Share of Cost, Medicare Payment Policy Creates Incentives For Long-Term Care Hospitals To Time Discharges For Maximum Reimbursement
Long-term care hospitals are postacute care facilities for patients requiring extended hospital-level care. These facilities are reimbursed by Medicare under a prospective payment system with a short-stay outlier policy, which results in substantially lower payments for patients discharged before a diagnosis-related group–specific short-stay threshold. Using Medicare data, we examined the impact of the short-stay policy on lengths-of-stay and Medicare reimbursement among patients in long-term care hospitals who require prolonged mechanical ventilation.

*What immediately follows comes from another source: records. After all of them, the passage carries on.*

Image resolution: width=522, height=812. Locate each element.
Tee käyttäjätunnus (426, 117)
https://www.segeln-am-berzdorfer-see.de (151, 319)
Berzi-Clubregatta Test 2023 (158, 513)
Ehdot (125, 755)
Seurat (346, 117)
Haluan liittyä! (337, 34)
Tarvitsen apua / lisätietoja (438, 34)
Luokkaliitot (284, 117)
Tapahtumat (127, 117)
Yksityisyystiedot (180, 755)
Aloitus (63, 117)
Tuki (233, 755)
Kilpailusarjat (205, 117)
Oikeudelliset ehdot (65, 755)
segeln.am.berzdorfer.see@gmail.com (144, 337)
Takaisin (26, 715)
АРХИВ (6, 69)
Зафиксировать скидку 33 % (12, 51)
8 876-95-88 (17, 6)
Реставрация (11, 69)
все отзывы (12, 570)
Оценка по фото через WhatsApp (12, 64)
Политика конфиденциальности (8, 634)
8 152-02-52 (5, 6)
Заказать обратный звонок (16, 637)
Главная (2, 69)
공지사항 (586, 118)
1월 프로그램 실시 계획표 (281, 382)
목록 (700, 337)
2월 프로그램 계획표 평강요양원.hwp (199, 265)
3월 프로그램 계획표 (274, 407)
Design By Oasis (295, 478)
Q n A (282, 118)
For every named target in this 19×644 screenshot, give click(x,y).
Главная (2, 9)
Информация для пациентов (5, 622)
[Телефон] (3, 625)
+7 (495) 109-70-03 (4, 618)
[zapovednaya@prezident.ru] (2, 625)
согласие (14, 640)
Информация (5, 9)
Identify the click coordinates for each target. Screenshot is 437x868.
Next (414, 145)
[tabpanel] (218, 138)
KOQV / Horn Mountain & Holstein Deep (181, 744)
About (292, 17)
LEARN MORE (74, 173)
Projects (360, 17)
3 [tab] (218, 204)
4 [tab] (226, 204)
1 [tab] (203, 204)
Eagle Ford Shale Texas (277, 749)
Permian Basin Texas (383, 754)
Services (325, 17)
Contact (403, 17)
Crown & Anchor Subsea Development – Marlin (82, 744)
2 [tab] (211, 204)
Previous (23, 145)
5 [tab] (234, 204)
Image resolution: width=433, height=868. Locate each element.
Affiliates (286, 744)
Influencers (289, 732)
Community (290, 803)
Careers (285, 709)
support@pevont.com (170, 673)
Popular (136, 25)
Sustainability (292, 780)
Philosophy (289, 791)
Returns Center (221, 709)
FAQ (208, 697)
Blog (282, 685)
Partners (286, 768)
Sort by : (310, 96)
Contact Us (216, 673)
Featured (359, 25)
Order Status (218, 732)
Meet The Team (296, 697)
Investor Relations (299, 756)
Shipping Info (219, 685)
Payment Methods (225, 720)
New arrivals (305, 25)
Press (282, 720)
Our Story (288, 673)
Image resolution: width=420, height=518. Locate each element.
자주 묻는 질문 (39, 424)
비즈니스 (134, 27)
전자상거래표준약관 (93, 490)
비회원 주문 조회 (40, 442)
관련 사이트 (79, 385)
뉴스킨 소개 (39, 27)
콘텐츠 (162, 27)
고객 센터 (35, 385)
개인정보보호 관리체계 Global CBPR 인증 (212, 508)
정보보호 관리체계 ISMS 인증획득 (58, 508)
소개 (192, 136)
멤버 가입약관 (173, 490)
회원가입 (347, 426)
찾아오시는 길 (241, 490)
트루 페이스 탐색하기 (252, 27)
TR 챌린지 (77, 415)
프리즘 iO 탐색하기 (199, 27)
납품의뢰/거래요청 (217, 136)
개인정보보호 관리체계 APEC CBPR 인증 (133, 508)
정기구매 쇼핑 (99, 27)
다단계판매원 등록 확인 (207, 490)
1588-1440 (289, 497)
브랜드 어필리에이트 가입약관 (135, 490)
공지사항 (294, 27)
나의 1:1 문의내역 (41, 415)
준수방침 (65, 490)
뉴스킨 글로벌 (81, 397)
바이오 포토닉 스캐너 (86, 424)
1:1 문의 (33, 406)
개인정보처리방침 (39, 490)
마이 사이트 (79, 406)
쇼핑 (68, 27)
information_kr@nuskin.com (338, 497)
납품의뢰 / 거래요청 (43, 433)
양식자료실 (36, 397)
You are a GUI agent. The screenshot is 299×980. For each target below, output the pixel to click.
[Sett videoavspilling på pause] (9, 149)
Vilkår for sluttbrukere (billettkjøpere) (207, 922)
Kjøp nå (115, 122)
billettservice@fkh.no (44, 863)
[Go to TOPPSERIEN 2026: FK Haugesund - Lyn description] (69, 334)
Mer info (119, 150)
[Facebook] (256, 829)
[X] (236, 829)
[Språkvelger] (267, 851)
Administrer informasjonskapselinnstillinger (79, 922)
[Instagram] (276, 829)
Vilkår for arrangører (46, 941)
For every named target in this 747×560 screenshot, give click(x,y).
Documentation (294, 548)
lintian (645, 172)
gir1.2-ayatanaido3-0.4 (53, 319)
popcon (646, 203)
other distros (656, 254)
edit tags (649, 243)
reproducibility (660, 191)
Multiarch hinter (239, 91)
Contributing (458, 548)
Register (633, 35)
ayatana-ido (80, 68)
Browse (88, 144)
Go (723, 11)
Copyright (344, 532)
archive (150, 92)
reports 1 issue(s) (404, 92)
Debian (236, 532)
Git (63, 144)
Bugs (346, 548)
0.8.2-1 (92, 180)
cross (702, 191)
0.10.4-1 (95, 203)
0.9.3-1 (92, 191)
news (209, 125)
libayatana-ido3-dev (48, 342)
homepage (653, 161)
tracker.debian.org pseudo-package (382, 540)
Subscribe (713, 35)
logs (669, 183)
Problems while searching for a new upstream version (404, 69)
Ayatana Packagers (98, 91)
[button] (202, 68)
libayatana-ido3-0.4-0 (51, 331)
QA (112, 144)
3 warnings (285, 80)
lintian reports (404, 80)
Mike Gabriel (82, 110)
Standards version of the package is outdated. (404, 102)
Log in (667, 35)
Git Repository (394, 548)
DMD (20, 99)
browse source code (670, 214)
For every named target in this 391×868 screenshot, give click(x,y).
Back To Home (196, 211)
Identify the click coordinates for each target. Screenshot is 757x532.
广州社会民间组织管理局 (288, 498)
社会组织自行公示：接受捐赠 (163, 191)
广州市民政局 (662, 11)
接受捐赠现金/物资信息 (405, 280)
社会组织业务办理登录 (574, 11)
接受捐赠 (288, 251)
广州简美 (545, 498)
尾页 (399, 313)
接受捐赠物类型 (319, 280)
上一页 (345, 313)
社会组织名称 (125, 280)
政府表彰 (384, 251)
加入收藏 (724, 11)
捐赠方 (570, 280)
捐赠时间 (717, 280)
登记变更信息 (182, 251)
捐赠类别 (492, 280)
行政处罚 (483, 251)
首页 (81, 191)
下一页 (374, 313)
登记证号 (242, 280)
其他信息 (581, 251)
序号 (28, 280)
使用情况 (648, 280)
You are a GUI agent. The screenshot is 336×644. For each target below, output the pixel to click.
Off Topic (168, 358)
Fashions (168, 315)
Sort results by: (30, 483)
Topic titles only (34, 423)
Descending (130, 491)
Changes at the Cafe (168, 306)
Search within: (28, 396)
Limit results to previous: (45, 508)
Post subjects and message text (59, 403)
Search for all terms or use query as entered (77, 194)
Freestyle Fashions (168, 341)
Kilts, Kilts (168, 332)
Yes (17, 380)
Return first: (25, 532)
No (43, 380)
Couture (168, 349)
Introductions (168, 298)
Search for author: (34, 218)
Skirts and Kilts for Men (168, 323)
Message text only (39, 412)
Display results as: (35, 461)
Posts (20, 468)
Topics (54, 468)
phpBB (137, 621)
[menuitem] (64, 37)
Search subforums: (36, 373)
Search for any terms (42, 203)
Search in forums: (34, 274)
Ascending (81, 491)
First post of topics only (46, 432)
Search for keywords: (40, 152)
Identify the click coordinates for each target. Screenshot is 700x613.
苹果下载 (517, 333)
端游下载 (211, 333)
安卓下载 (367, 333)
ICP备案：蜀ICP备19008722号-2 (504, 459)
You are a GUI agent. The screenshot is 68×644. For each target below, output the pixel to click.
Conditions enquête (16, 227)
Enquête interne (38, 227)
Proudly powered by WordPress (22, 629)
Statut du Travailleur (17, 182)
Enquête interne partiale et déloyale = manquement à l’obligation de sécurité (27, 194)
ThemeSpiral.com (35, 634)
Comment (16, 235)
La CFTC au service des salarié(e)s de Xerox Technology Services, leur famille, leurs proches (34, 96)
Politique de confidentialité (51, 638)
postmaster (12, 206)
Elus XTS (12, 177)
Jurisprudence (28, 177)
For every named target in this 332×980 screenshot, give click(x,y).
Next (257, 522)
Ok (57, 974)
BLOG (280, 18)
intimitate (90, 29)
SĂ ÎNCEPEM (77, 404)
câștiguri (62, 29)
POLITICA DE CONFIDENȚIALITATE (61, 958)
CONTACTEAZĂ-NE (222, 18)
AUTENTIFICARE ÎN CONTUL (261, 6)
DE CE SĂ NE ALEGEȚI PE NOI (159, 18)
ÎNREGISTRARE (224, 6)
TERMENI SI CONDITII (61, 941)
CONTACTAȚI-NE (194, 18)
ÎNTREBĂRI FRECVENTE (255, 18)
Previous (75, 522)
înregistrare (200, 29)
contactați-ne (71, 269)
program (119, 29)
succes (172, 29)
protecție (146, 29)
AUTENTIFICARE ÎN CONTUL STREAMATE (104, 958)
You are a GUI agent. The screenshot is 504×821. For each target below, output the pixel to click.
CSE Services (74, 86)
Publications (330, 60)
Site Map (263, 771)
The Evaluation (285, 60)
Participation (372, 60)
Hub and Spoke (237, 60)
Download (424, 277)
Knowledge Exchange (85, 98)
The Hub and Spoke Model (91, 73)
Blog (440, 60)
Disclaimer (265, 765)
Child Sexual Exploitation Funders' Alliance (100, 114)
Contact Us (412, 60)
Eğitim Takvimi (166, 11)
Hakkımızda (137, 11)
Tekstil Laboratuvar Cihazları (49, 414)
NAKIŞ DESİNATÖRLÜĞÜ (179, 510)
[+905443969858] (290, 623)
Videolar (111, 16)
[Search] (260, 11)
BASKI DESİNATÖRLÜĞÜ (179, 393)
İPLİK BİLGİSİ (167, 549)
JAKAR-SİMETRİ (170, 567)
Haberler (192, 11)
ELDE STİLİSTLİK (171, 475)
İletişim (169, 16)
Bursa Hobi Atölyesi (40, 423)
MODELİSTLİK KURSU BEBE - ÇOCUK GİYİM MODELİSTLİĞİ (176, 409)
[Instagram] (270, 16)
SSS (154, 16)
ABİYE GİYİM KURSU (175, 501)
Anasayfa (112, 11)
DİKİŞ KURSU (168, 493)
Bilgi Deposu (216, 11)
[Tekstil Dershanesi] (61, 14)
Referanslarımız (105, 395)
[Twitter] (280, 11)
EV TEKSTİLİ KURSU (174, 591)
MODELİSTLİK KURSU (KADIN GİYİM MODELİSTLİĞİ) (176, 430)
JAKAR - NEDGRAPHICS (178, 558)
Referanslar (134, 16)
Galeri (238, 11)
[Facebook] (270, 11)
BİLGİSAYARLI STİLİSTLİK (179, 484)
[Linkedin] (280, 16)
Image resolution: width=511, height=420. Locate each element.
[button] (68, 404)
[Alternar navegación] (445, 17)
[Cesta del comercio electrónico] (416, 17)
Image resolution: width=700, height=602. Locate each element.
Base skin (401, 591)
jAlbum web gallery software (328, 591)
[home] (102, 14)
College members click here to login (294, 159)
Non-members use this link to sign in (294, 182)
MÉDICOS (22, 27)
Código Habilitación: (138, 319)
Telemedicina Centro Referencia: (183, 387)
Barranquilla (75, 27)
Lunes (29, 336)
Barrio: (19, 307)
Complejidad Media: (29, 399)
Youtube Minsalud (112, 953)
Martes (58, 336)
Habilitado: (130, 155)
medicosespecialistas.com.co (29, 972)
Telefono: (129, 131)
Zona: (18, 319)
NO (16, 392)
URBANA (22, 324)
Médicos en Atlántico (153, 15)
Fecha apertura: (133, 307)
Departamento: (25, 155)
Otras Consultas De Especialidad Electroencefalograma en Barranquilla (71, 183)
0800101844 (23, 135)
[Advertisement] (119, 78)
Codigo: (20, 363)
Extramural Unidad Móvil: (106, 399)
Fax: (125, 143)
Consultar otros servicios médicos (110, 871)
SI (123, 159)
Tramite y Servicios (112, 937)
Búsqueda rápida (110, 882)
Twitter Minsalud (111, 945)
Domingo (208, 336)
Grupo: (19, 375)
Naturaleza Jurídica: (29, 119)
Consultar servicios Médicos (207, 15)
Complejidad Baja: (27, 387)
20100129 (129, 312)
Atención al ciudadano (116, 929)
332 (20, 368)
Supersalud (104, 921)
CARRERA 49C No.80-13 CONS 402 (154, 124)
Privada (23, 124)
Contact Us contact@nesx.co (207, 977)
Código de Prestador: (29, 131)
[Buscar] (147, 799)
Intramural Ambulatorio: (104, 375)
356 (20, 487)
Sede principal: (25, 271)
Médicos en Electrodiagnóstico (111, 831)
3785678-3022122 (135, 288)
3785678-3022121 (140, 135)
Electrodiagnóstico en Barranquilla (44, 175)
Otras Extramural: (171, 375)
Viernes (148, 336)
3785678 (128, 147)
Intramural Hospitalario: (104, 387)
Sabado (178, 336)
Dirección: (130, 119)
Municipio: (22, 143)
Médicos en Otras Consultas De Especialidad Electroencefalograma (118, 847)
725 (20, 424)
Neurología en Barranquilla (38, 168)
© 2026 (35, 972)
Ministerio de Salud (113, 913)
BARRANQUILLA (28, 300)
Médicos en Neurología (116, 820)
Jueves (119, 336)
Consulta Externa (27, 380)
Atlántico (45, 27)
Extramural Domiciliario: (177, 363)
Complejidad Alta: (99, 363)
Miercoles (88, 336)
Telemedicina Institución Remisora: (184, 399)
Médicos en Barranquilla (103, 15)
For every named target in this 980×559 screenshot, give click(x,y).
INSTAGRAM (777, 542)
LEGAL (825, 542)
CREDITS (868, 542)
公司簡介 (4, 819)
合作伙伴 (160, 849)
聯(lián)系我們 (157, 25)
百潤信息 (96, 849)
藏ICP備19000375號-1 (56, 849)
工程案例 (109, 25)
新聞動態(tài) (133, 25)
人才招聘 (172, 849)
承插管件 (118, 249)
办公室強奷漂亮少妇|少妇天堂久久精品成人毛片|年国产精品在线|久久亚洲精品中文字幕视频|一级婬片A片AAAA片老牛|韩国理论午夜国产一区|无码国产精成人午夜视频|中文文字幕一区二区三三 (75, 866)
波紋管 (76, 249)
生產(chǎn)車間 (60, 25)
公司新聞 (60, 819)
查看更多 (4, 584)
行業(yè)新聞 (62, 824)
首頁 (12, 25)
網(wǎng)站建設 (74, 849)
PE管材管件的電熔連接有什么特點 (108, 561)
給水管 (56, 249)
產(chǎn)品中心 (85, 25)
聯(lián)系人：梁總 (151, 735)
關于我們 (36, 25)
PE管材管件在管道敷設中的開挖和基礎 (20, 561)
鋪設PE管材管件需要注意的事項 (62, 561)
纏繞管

After accounting for case-mix and facility-level differences, we found that discharges for reasons other than death in the period 2005–10 were most likely to occur on the day of or immediately after the short-stay threshold; this held true regardless of facility ownership. In contrast, live discharges in 2002—the year before the prospective payment system started phasing out cost-based payment—were evenly distributed around the day that later became the short-stay threshold. Our findings confirm that the short-stay outlier payment policy created a strong financial incentive for long-term care hospitals to time patient discharges to maximize Medicare reimbursement. The results suggest that the new very-short-stay policy implemented in December 2012 could have a similar effect.